### Material for this exercise

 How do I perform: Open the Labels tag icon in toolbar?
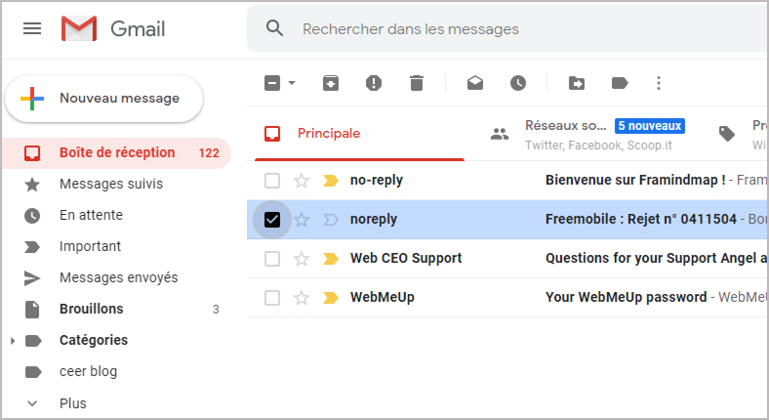point(620,83)
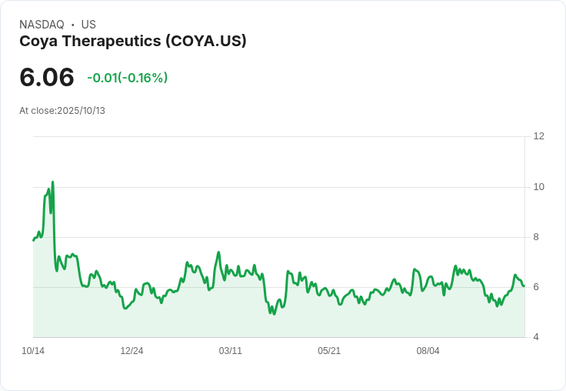Image resolution: width=566 pixels, height=391 pixels.
Task: Click the dot separator between NASDAQ and US
Action: pyautogui.click(x=72, y=25)
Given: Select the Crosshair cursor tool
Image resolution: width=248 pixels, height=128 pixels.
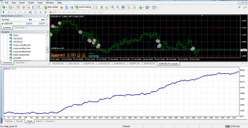Looking at the screenshot, I should pyautogui.click(x=8, y=12).
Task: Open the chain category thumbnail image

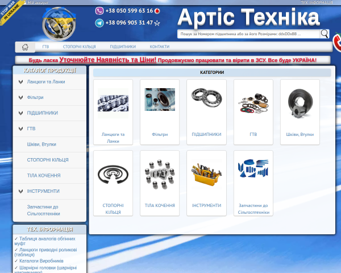Action: tap(113, 103)
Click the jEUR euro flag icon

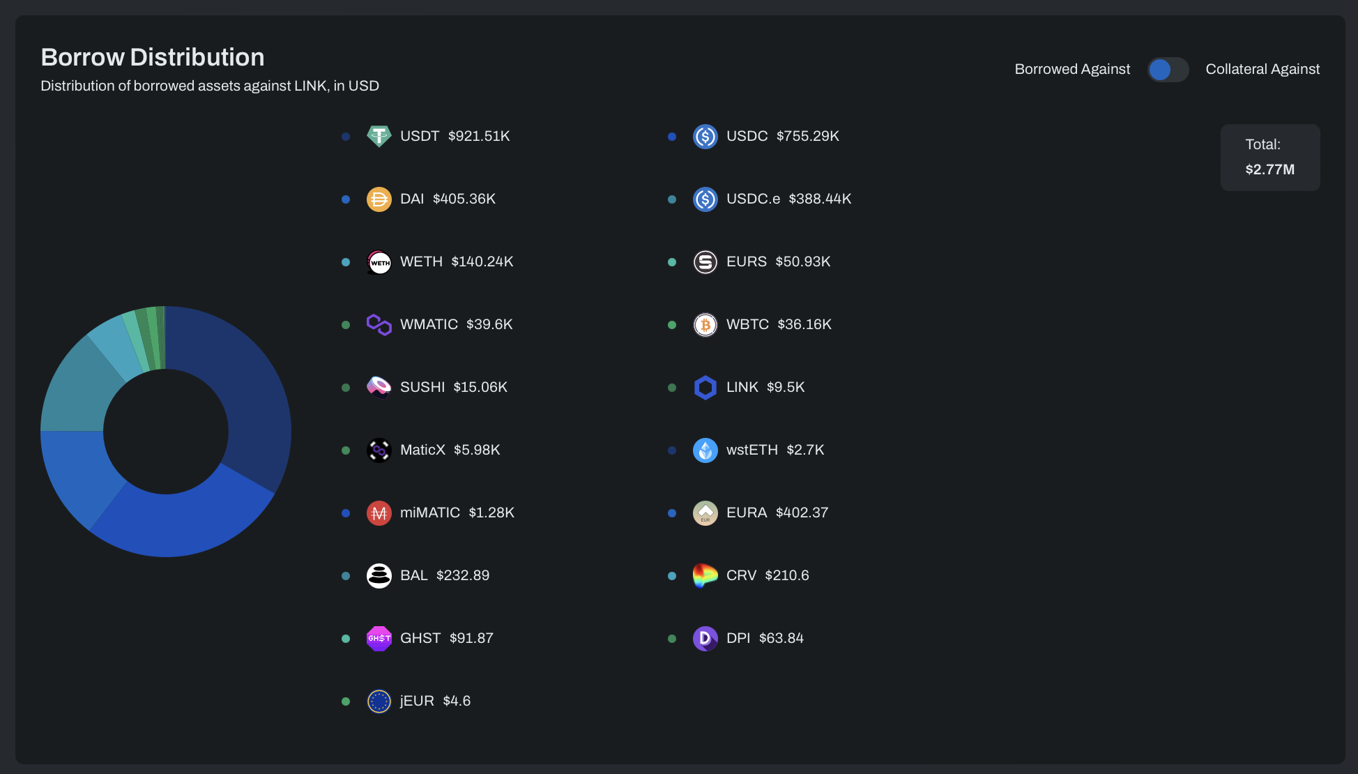point(379,701)
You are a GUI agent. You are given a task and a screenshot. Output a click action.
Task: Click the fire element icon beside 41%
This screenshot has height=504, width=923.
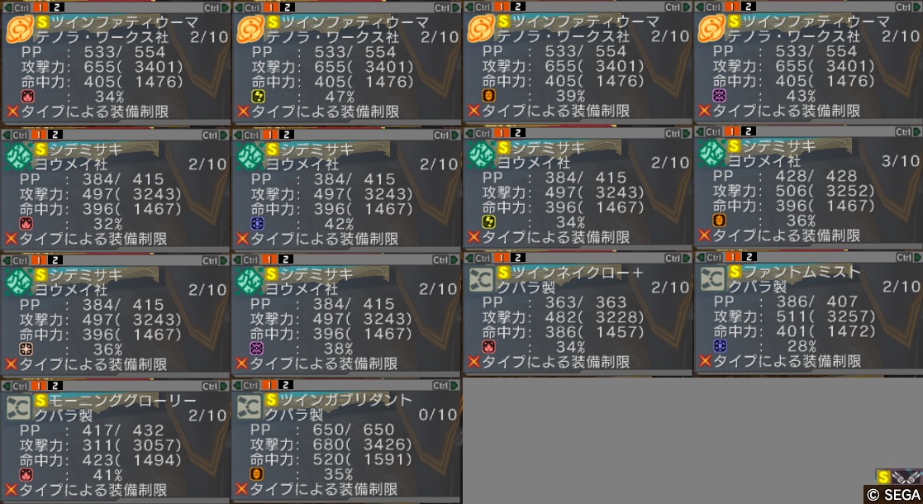click(26, 474)
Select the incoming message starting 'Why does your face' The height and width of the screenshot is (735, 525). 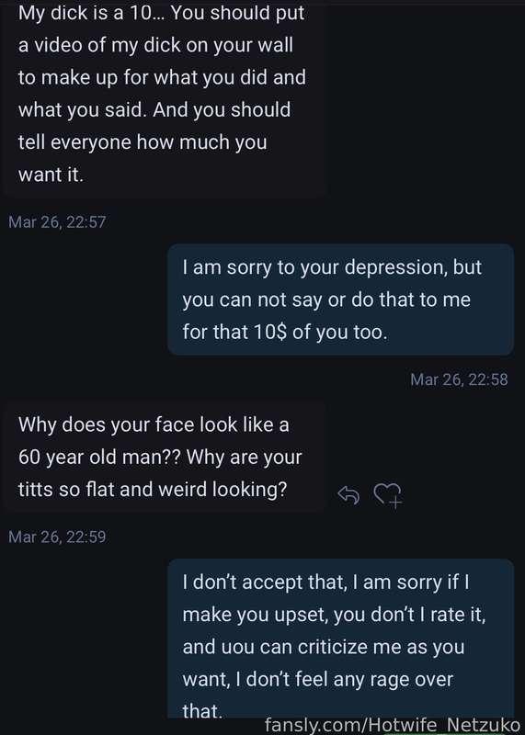coord(165,457)
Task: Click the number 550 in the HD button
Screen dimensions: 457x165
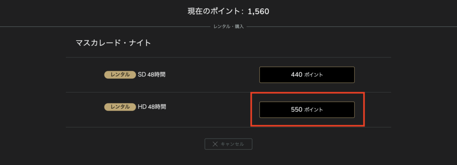Action: [x=297, y=110]
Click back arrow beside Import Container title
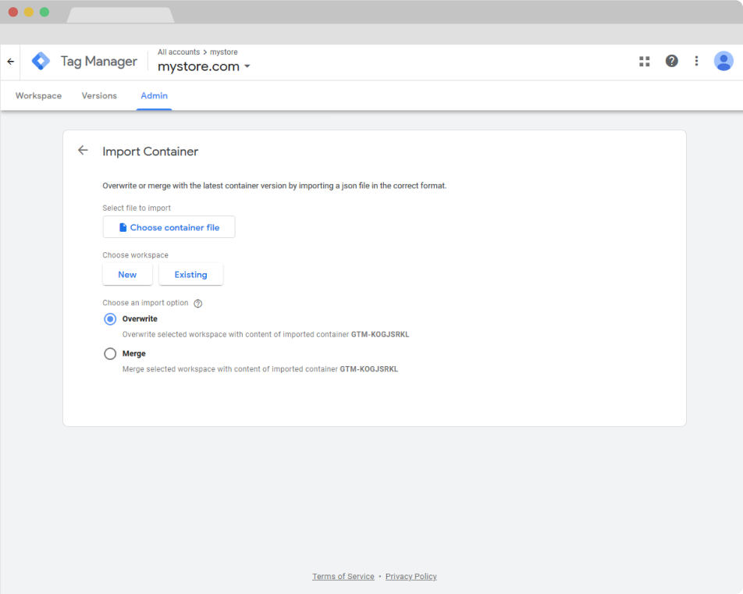 pyautogui.click(x=83, y=151)
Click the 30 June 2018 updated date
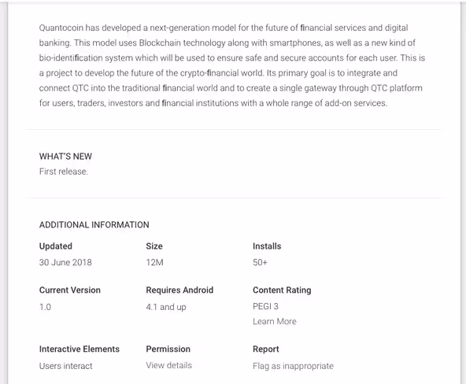The image size is (466, 384). point(65,262)
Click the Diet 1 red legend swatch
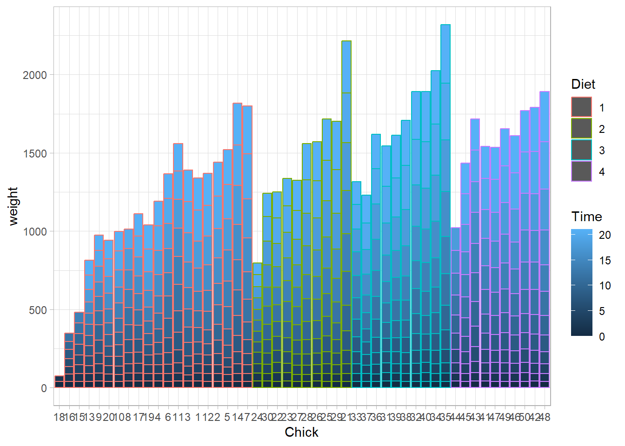Image resolution: width=625 pixels, height=446 pixels. [581, 107]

### Job
Format everything from the line containing "Click back arrow" down to the last of the items as a numbered list, omitting blank lines and leaving out the pictures.

### Task solution
1. Click back arrow beside Import Container title
2.  pyautogui.click(x=83, y=151)
3. Click the 30 June 2018 updated date
4. The image size is (466, 384). point(65,262)
5. Click the Diet 1 red legend swatch
6. Image resolution: width=625 pixels, height=446 pixels. [581, 107]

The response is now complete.